→ What is expected: Return the data exactly, apart from leaving out the pictures.

→ Entries supplied:

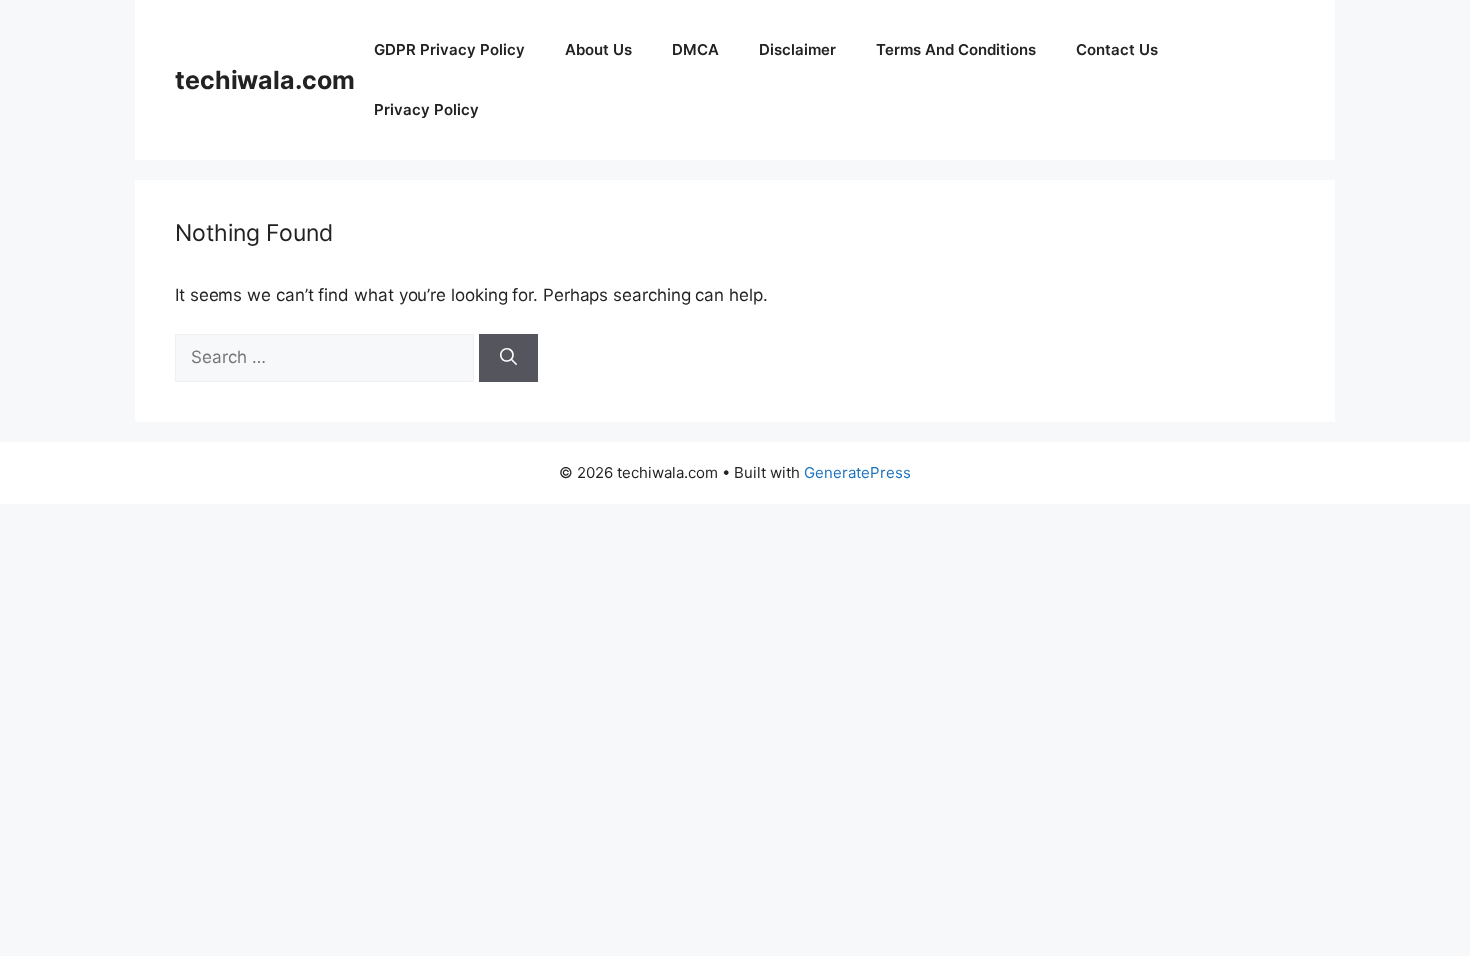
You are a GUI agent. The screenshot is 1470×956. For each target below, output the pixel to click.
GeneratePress (857, 472)
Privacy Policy (426, 109)
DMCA (695, 49)
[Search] (508, 358)
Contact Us (1117, 49)
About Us (598, 49)
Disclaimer (797, 49)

→ Answer to this problem:
You are a GUI agent. The screenshot is 1470×956. For each target below, output the pixel to click.
GeneratePress (857, 472)
Privacy Policy (426, 109)
DMCA (695, 49)
[Search] (508, 358)
Contact Us (1117, 49)
About Us (598, 49)
Disclaimer (797, 49)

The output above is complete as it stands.